Exponents and Square Roots
The rules of exponentiation, roots as inverse operations, and the patterns that make them useful for rapid calculation.
Exponents
An exponent tells you how many times to multiply a base by itself:
aⁿ = a × a × a × ... × a (n times)
- Base (a) — the number being multiplied
- Exponent / power (n) — how many times
2⁵ = 2 × 2 × 2 × 2 × 2 = 32
3⁴ = 81
10³ = 1000
The Laws of Exponents
These six rules cover all standard manipulations:
| Rule | Formula | Example |
|---|---|---|
| Product | aᵐ × aⁿ = aᵐ⁺ⁿ | 2³ × 2⁴ = 2⁷ = 128 |
| Quotient | aᵐ / aⁿ = aᵐ⁻ⁿ | 2⁵ / 2² = 2³ = 8 |
| Power of power | (aᵐ)ⁿ = aᵐⁿ | (2³)² = 2⁶ = 64 |
| Power of product | (ab)ⁿ = aⁿbⁿ | (2×3)² = 4×9 = 36 |
| Zero exponent | a⁰ = 1 | 7⁰ = 1 |
| Negative exponent | a⁻ⁿ = 1/aⁿ | 2⁻³ = 1/8 |
Why a⁰ = 1: Using the quotient rule: aⁿ / aⁿ = aⁿ⁻ⁿ = a⁰. And any number divided by itself is 1. So a⁰ = 1.

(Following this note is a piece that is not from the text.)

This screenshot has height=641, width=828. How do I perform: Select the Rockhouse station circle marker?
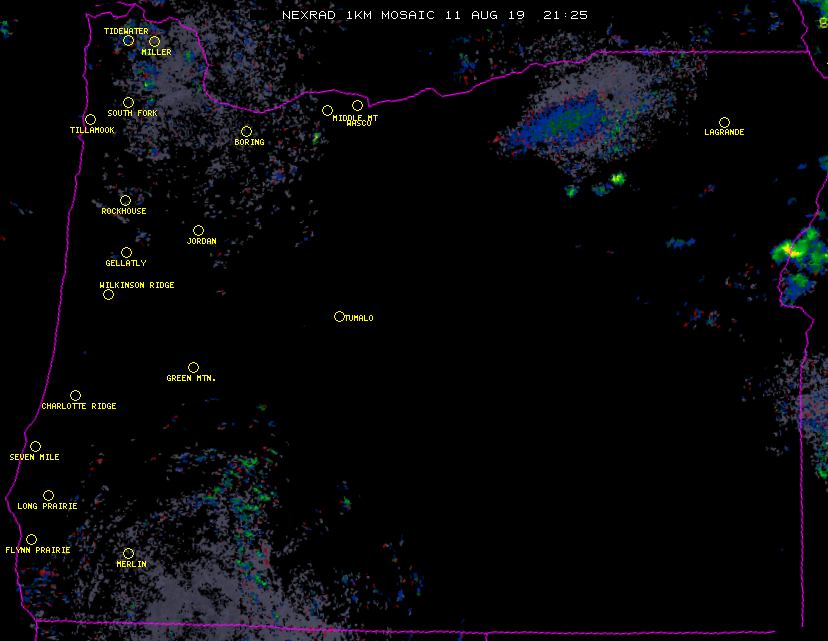point(125,200)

Why a⁻ⁿ = 1/aⁿ: Same logic: a² / a⁵ = a²⁻⁵ = a⁻³. And 1/a³ directly. So a⁻³ = 1/a³.
Fractional Exponents
Fractional exponents connect powers and roots:
a^(1/n) = ⁿ√a (nth root of a)
a^(m/n) = ⁿ√(aᵐ) (nth root of a to the mth power)
8^(1/3) = ∛8 = 2
27^(2/3) = (∛27)² = 3² = 9
4^(3/2) = (√4)³ = 2³ = 8
The denominator of the fractional exponent is the root; the numerator is the power. Order doesn’t matter — root first or power first gives the same result (take whichever is easier mentally).
Square Roots
The square root of a number n is the value that, when squared, gives n:
√n = x means x² = n
Every positive number has two square roots: positive and negative. √9 = ±3. By convention, √ denotes the positive root.

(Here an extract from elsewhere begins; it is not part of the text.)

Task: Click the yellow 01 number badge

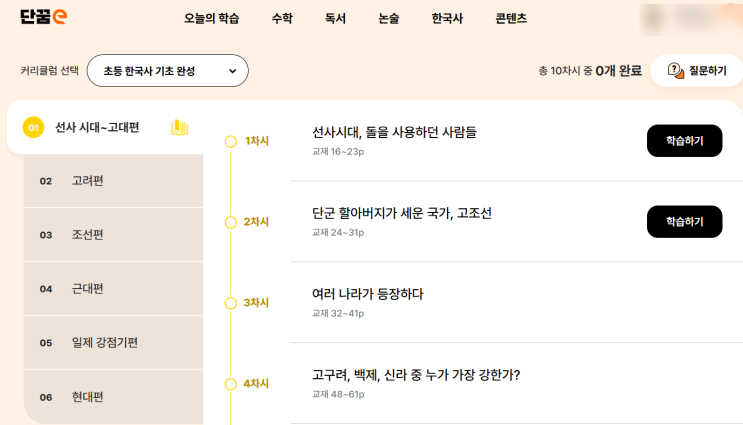Action: coord(33,128)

Perfect squares to memorise
| n | n² |
|---|---|
| 1 | 1 |
| 2 | 4 |
| 3 | 9 |
| 4 | 16 |
| 5 | 25 |
| 6 | 36 |
| 7 | 49 |
| 8 | 64 |
| 9 | 81 |
| 10 | 100 |
| 11 | 121 |
| 12 | 144 |
| 15 | 225 |
| 20 | 400 |
| 25 | 625 |
Simplifying square roots
Factor out perfect squares:
√72 = √(36 × 2) = 6√2
√200 = √(100 × 2) = 10√2
√48 = √(16 × 3) = 4√3
Key irrational values (approximate)
√2 ≈ 1.414
√3 ≈ 1.732
√5 ≈ 2.236
√10 ≈ 3.162
Trick: √2 ≈ 7/5 = 1.4 (good enough for estimation). √3 ≈ 7/4 = 1.75 (slightly over).
Powers of 2 and 10
These are the two sequences most worth having memorised cold.
Powers of 2
| n | 2ⁿ |
|---|---|
| 0 | 1 |
| 1 | 2 |
| 2 | 4 |
| 3 | 8 |
| 4 | 16 |
| 5 | 32 |
| 6 | 64 |
| 7 | 128 |
| 8 | 256 |
| 9 | 512 |
| 10 | 1,024 ≈ 10³ |
| 20 | 1,048,576 ≈ 10⁶ |
| 30 | ≈ 10⁹ |
The approximation 2¹⁰ ≈ 10³ is extremely useful. Every 10 doublings ≈ 3 orders of magnitude.
Powers of 10
| n | 10ⁿ | Name |
|---|---|---|
| 3 | 1,000 | thousand |
| 6 | 1,000,000 | million |
| 9 | 10⁹ | billion |
| 12 | 10¹² | trillion |
| −3 | 0.001 | thousandth |
| −6 | 0.000001 | millionth |
Scientific Notation
A way to write very large or small numbers as a × 10ⁿ, where 1 ≤ a < 10.
3,700,000 = 3.7 × 10⁶
0.000045 = 4.5 × 10⁻⁵
Multiplication in scientific notation:
(3 × 10⁴) × (2 × 10³) = 6 × 10⁷
Multiply the coefficients, add the exponents. This is where the product rule pays off practically.
Estimating with Exponents
Rule of 72: a quantity growing at r% per period doubles in 72/r periods.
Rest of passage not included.